Tedora, la esposa del capitán, las miró desde la mesa. Había comenzado a beber vino temprano esa mañana (uno de los motivos por los que Qinnitan había salido) y a juzgar por la jarra y la copa, por no mencionar la expresión borrosa y artera de su cara curtida, no había reducido el ritmo en ausencia de Qinnitan.

Debía haber sido bonita en una época, pensaba Qinnitan a menudo. Tan bonita como para seducir a un capitán, toda una hazaña en Onir Soteros. Los huesos aún eran buenos, pero la tez de Tedora estaba cuarteada como cuero viejo, y los dedos estaban nudosos por la edad y el trabajo duro… aunque Qinnitan no le había visto hacer mucho de esto.

—Te está esperando. —Tedora señaló el dormitorio, con una sonrisa agria en la cara—. Dorza. Quiere verte.

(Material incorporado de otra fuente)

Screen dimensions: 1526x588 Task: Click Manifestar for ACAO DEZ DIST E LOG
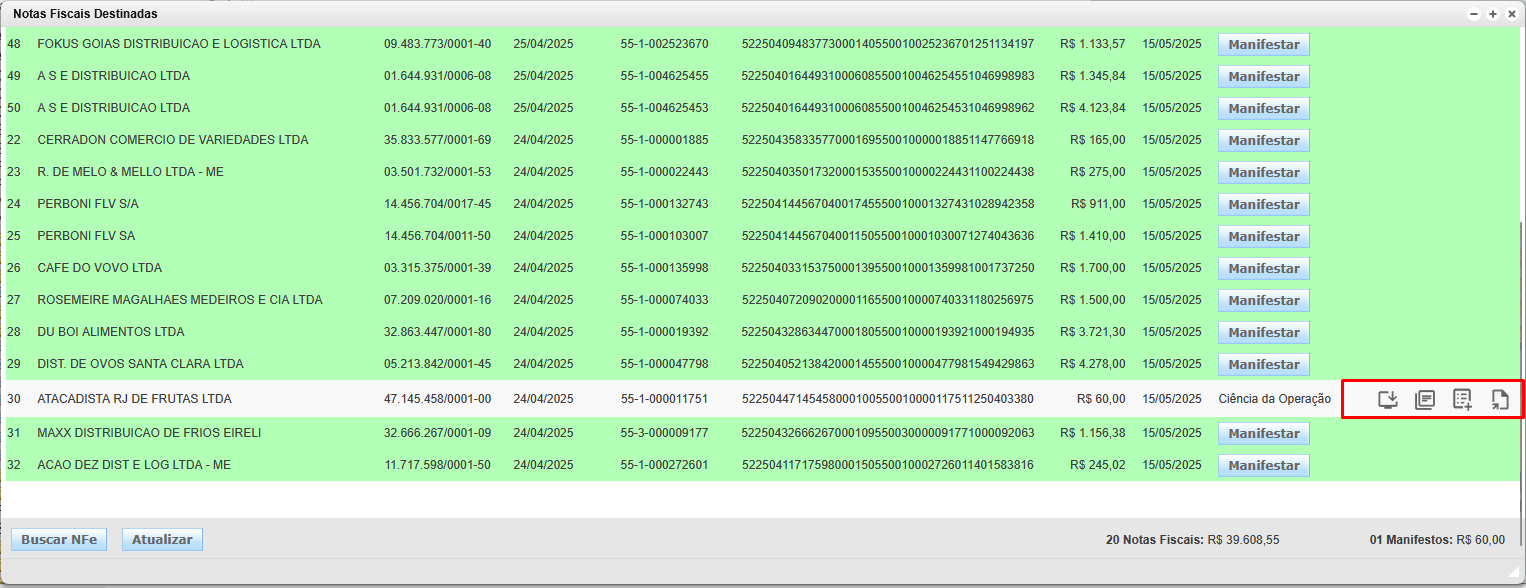[x=1263, y=466]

—¿Qué? —Al principio Qinnitan no entendió. ¿Tedora la enviaba a la alcoba para que fuera la concubina del amo? Luego cayó en la cuenta de que en una casa tan pequeña el dormitorio era el único lugar donde se podía conversar a solas. A veces Dorza llevaba a sus tripulantes allí para hablar sobre asuntos del barco y su involuntario exilio.

Sintió un frío en las entrañas. ¿Una conversación a solas? Creía saber lo que él quería, y hacía días que lo temía. Axamis Dorza, que debía encargarse de alimentar a dos personas que no tendrían que haber sido su responsabilidad, querría desposarla con el joven Nikos, para incluirla en la familia y así obligarla a trabajar. Qinnitan no tenía duda de que era idea de Tedora. Si, como ella sospechaba, Dorza tenía otra familia en Xis, estaría más que dispuesto a hacerlo, con tal de mantener la paz en su puerto hierosolano. Sintió frío en el corazón, no sólo en el estómago.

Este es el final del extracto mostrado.